Member of the UEFA Executive Committee
- In office 7 February 2019 – 26 September 2023
- President: Aleksander Čeferin
- Vice President: Karl-Erik Nilsson

9th President of the Albanian Football Federation
- Incumbent
- Assumed office 1 March 2002
- Preceded by: Miço Papadhopulli

Personal details
- Born: 7 October 1962 (age 63) Shijak, PR Albania
- Alma mater: University of Tirana
- Occupation: Football executive
- Website: https://armanduka.com/

= Armand Duka =

Head of the Albanian Football Association

Armand Duka (born 7 October 1962) is an Albanian businessman and football administrator. He has been president of the Albanian Football Federation (FShF) since 2002. He is also a UEFA Vice-president since 2023 and a member of the FIFA Member Associations Committee since 2025.

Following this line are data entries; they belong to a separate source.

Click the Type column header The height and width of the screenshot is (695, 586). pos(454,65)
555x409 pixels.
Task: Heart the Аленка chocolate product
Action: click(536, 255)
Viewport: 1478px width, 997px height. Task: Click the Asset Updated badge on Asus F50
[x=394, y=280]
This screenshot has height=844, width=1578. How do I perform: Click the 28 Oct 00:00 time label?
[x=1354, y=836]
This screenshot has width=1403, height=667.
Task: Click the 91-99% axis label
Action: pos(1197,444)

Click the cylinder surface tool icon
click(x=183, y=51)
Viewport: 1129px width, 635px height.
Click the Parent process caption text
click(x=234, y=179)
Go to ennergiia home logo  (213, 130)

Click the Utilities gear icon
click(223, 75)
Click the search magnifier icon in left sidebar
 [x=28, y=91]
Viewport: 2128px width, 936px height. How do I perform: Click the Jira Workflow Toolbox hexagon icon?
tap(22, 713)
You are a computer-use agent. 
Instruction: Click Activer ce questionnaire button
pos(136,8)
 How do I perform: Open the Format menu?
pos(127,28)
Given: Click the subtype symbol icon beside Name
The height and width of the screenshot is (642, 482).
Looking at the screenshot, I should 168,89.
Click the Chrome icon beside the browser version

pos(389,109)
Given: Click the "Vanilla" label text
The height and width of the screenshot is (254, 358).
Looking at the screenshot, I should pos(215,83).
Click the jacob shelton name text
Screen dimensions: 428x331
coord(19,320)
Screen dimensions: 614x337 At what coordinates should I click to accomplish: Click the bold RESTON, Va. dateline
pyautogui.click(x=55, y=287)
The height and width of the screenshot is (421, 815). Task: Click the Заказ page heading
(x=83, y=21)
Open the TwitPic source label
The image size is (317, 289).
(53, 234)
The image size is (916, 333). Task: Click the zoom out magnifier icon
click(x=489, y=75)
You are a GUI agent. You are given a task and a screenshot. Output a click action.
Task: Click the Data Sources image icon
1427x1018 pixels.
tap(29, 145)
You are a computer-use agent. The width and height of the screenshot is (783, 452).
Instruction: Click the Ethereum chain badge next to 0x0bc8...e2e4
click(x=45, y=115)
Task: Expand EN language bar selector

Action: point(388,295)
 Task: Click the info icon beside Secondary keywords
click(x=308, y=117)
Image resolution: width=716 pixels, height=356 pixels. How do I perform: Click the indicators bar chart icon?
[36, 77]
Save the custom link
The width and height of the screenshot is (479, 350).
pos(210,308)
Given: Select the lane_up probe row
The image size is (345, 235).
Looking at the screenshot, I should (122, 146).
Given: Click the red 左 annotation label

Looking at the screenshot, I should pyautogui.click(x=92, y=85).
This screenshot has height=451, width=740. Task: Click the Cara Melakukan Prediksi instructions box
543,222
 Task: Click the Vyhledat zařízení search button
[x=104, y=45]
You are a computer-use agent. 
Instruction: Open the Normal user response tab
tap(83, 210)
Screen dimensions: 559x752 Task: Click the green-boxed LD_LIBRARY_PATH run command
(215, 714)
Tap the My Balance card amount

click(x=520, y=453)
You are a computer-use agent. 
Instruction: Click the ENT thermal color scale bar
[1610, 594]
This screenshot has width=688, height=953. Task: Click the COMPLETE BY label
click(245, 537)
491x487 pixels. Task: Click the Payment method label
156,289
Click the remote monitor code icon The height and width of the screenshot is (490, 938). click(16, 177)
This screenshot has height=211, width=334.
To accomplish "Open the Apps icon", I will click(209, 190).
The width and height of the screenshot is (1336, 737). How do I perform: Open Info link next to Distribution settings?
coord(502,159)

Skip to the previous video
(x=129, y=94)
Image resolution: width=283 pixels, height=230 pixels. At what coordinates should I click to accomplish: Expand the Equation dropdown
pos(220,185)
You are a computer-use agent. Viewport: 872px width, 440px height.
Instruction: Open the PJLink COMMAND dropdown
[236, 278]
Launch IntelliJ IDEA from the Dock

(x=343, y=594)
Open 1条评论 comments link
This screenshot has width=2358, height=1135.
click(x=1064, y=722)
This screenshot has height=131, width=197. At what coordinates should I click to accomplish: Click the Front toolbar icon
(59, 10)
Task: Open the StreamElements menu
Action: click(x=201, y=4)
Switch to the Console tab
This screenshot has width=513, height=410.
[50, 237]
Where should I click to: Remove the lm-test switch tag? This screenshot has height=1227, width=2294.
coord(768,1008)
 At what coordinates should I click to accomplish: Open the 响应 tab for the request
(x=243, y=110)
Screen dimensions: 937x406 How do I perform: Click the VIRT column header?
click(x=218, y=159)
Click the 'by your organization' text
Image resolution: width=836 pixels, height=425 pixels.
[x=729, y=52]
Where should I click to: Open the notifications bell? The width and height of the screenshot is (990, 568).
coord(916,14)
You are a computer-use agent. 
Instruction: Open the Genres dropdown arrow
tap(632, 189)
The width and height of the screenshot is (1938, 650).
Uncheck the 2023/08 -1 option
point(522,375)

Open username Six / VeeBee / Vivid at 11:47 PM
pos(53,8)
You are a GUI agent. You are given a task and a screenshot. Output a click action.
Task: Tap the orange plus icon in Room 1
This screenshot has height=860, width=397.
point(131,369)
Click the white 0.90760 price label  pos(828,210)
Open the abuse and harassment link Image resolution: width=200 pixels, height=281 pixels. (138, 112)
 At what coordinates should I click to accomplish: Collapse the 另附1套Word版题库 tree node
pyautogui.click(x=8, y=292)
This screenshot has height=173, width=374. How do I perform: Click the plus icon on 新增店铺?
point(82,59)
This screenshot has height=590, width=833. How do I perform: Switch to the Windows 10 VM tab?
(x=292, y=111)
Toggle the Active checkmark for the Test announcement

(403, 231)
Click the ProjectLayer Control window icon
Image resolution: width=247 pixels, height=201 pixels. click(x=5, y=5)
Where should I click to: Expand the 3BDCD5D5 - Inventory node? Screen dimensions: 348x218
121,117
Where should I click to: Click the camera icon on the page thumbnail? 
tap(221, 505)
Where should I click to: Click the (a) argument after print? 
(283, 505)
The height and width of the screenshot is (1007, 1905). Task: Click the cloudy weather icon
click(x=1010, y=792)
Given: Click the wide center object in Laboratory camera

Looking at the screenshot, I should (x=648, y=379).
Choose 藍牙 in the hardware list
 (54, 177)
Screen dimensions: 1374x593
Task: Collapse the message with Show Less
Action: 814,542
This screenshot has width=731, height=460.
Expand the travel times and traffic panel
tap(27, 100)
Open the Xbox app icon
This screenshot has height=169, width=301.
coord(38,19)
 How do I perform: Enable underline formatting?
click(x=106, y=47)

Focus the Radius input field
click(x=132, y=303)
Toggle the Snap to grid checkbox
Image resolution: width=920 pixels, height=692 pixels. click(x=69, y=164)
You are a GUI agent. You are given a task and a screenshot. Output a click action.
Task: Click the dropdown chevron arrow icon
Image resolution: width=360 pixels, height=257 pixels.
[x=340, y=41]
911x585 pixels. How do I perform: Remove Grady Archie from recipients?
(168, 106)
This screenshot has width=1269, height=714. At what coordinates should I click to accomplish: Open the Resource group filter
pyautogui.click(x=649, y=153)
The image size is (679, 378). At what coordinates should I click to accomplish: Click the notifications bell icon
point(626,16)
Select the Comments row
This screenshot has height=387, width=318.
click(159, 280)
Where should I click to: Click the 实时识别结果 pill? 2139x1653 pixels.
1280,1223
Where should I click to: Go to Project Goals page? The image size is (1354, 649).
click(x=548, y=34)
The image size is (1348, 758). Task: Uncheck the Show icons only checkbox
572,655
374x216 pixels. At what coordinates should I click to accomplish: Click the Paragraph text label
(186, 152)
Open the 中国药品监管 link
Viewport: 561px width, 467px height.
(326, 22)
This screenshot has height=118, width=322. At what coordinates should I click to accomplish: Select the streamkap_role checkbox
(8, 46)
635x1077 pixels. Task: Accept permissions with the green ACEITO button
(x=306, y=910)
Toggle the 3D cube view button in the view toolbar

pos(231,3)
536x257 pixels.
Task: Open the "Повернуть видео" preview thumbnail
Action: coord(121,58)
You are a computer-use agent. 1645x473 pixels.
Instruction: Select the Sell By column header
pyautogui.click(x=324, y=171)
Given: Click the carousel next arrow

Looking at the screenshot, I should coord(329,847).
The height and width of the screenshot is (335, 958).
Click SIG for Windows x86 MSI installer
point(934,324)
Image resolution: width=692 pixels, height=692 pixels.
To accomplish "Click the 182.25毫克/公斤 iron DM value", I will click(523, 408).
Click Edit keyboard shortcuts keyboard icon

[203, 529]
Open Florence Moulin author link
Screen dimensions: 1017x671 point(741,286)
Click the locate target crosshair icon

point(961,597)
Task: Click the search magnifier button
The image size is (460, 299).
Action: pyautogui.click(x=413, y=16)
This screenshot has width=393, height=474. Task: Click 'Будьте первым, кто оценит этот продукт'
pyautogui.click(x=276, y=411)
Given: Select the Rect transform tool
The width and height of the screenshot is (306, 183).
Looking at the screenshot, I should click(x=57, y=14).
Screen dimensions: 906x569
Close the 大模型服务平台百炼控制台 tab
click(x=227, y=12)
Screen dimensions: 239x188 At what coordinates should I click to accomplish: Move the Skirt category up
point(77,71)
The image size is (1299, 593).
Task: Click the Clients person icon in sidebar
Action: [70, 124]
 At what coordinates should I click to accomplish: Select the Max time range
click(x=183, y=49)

== Early life and education ==
Duka was born on 7 October 1962 in Shijak, Albania. He studied at the University of Tirana from 1981 to 1986 and earned a degree in industrial economics.

== Business career ==
After university, Duka worked as an economist for state companies in Burrel and Durrës between 1986 and 1991. After the end of communism in Albania, he started his own businesses. In 1993 he founded AIBA, a company that produces and sells livestock products. He later founded Gootech Electronic, which sells household appliances, and Ecomarket, a food distribution company.

=== Football administrator ===

==== KF Erzeni Shijak ====
Duka's first involvement in football was as an owner of his hometown club KF Erzeni in the late 1990s.

==== President FShF ====
Duka was first elected president of FShF on 1 March 2002. He has subsequently been reelected in 2006, 2010, 2014, 2018 and 2022.

UEFA roles

Duka was elected to the UEFA Executive Committee for a four-year term on 7 February 2019 at the UEFA Congress in Rome. He was re-elected to the executive committee at the 47th UEFA Congress in Lisbon in April 2023, receiving 45 of 55 votes and coming first among the candidates.

On 26 September 2023, the UEFA Executive Committee elected Duka as one of UEFA's vice presidents, making him the first Albanian to hold that office. He now serves alongside Jesper Møller Christensen, Hans-Joachim Watzke, Gabriele Gravina and Laura McAllister under President Aleksander Čeferin.

FIFA roles

Duka has also held several positions at FIFA. He was a member of the FIFA Associations Committee from 2008 to 2012, and of the FIFA Confederations Cup Organising Committee from 2012 to 2017. In October 2025, he was elected to the FIFA Member Associations Committee for a four-year term.